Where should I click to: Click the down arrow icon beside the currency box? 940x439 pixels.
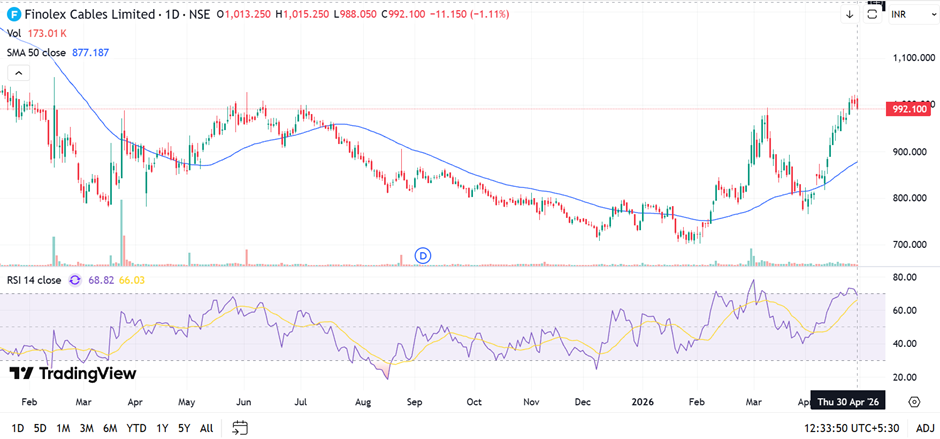tap(849, 15)
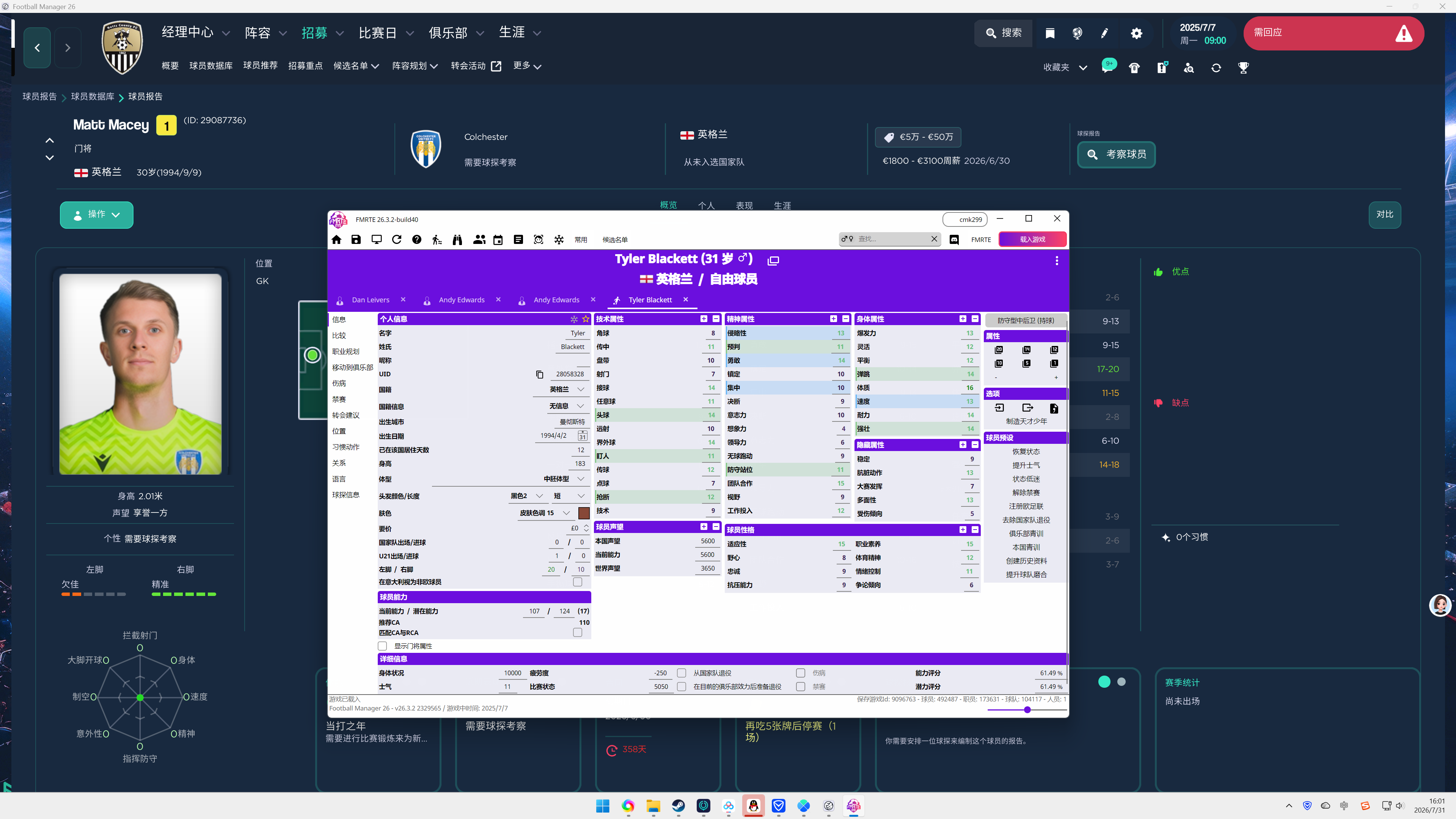
Task: Open the 体型 dropdown showing 中胚体型
Action: [565, 479]
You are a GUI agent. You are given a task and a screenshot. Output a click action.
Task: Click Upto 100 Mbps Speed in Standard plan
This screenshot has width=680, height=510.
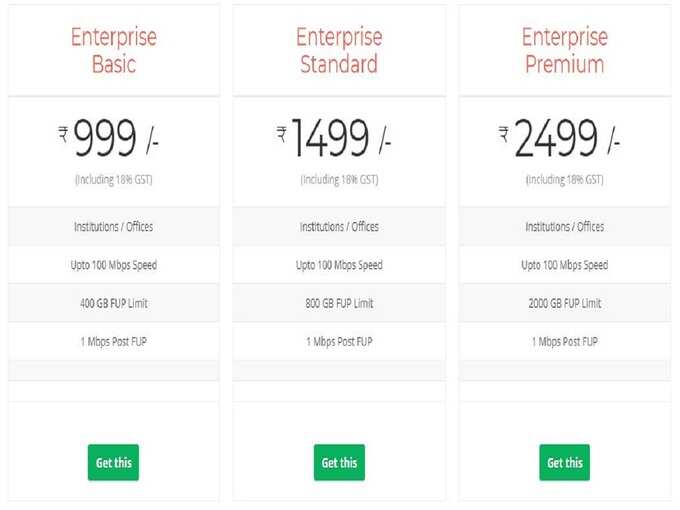tap(339, 265)
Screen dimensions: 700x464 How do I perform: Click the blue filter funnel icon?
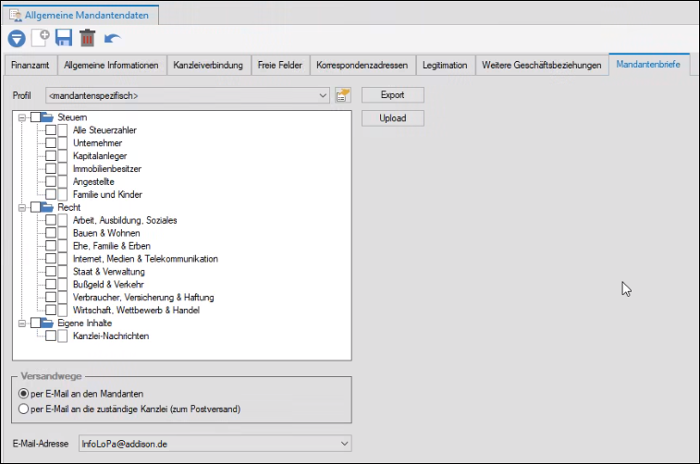[x=17, y=38]
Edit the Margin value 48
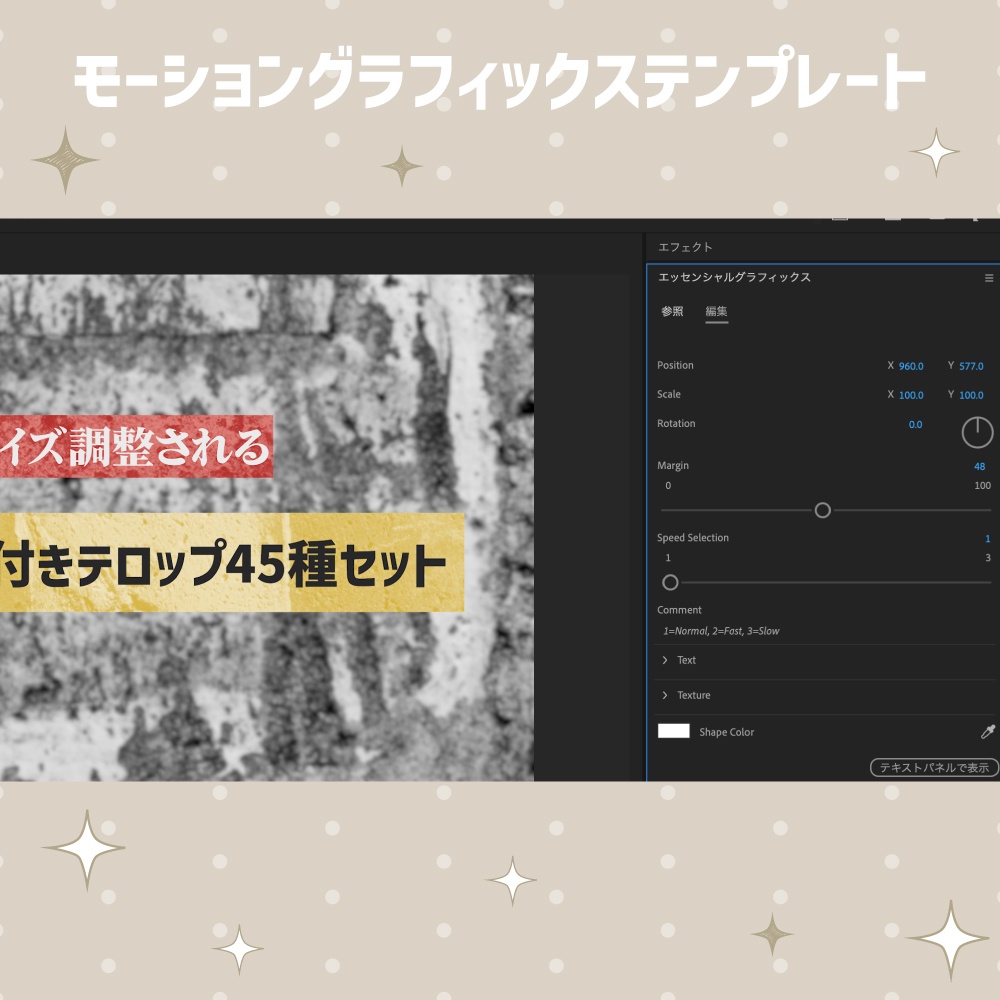Image resolution: width=1000 pixels, height=1000 pixels. (980, 465)
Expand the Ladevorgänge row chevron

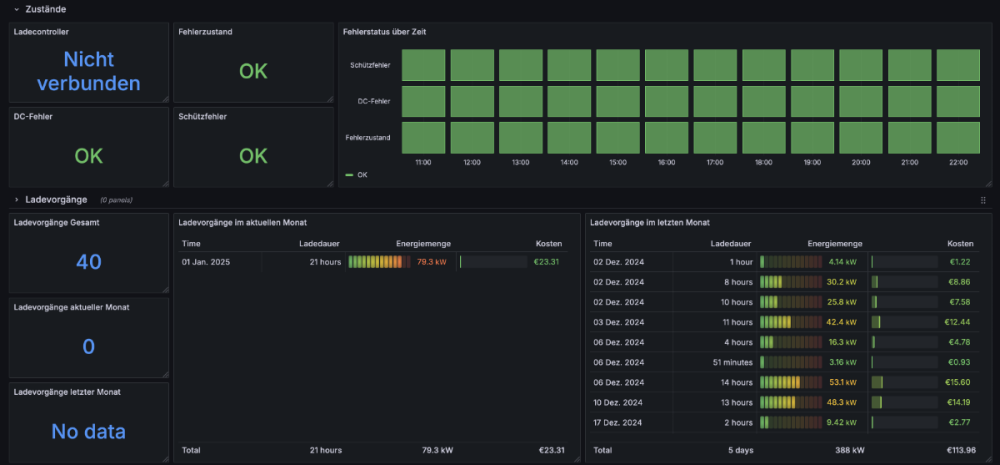pyautogui.click(x=16, y=199)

+ + +

# INSTRUCTIONS TO FOLLOW:
Each record above must be returned exactly as written, with its pictures omitted.

# RESULT OF THIS EXERCISE:
Where should I click to: Click the down arrow icon beside the currency box? 940x439 pixels.
tap(849, 15)
Task: Open the 体型 dropdown showing 中胚体型
Action: [565, 479]
You are a GUI agent. You are given a task and a screenshot. Output a click action.
Task: Click Upto 100 Mbps Speed in Standard plan
This screenshot has width=680, height=510.
tap(339, 265)
Screen dimensions: 700x464 How do I perform: Click the blue filter funnel icon?
[x=17, y=38]
Edit the Margin value 48
Image resolution: width=1000 pixels, height=1000 pixels. (980, 465)
Expand the Ladevorgänge row chevron

pyautogui.click(x=16, y=199)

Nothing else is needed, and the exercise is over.